Articolo di Avv. Antonio Viggiano e p. Avv. Barbara Frattini
La recente pronuncia della Corte di Cassazione a Sezioni Unite ha nuovamente riacceso i riflettori su alcuni dei più dibattuti temi del diritto di famiglia: sino a quando è dovuto l’assegno divorzile all’ex coniuge e come questo debba essere concretamente determinato.
A seguito della ben nota sentenza della Corte n. 18287 del 2018, vero e proprio spartiacque in materia, veniva consacrato il definitivo abbandono della funzione assistenziale dell’assegno divorzile, che sin dall’introduzione della legge sul divorzio in Italia aveva invece rappresentato la concezione predominante.
Veniva così abbracciata una nuova e più moderna interpretazione dell’assegno divorzile, da determinarsi considerando non più il tenore di vita goduto in costanza di matrimonio, ma valutando aspetti quali il contributo di natura non economica apportato dal coniuge all’interno della famiglia, nonché i sacrifici anche professionali da questo compiuti per supportare l’altro coniuge.
La portata di tale interpretazione viene ulteriormente estesa dalla Cassazione in occasione della sentenza del 5 novembre 2021, con la quale le Sezioni Unite giungono alla conclusione che, se all’assegno divorzile va attribuita una funzione compensativa e non più assistenziale, allora il diritto maturato dal coniuge beneficiario a vedere i propri sacrifici riconosciuti economicamente non può venir meno soltanto perché si è instaurato un nuovo legame con altra persona. Beninteso, sempre che non si tratti di un’unione matrimoniale, data la chiara preclusione stabilita in merito della norma.

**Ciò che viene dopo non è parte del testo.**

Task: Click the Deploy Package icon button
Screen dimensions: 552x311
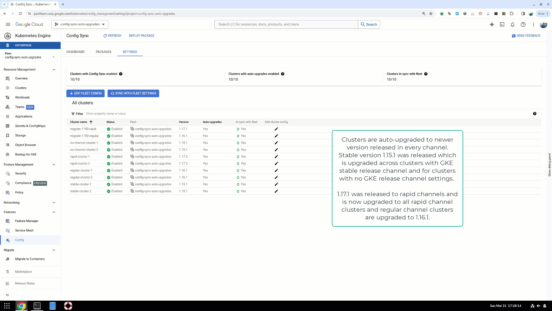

Tuttavia, il più rilevante elemento di novità nella recentissima pronuncia è non tanto la reiterazione dell’interpretazione compensativa e perequativa dell’assegno divorzile, quanto la presa di posizione in favore di una modifica delle sue modalità di corresponsione. Ancora oggi la materia è regolata dall’art. 5 l. 898/1970, come modificata dalla l. 74/1987, che prevede la corresponsione di un assegno periodico ed a tempo indeterminato o, quantomeno, finché il coniuge beneficiario non contragga una nuova unione matrimoniale.
Gli ermellini hanno però posto in evidenza come la periodicità e l’indeterminatezza temporale del contributo mal si coniughi con la funzione compensativa e perequativa dell’assegno, ispirata all’ormai abbandonata interpretazione assistenzialista propria di un concetto di famiglia che nel tempo si è dimostrato superato.
Infatti, come la stessa Cassazione ha sintetizzato, «la realtà sociale vede non infrequente il fenomeno del succedersi, per lo stesso soggetto, di più esperienze di vita familiare».
In un contesto familiare che spesso si rivela dinamico e mutevole è apparso irragionevole, finanche agli estensori della pronuncia in esame, l’imposizione un vincolo economico senza termine di durata tra soggetti che, in forza della cessazione degli effetti civili del matrimonio, sono sciolte da ogni legame giuridico.
La soluzione suggerita dagli ermellini è da rinvenirsi in un assegno, sempre di natura compensativa, più sostanzioso ma limitato nel tempo, al fine di consentire al coniuge economicamente più debole il raggiungimento di una propria indipendenza.
Malauguratamente, in assenza di un’apposita normativa che regoli la materia, la strada non appare percorribile nell’immediato, ma potrebbe rivelarsi tale in un prossimo futuro grazie al DDL n.1293 che ha ad oggetto proprio la disciplina dell’assegno divorzile, e che attualmente è all’esame del Parlamento.
In attesa dell’auspicata riforma legislativa, la Cassazione incoraggia un comportamento proattivo dei coniugi e degli operatori del diritto, non soltanto giudici ma anche mediatori professionali, al fine di collaborare «per garantire la pacifica convivenza della pluralità delle formazioni sociali familiari.»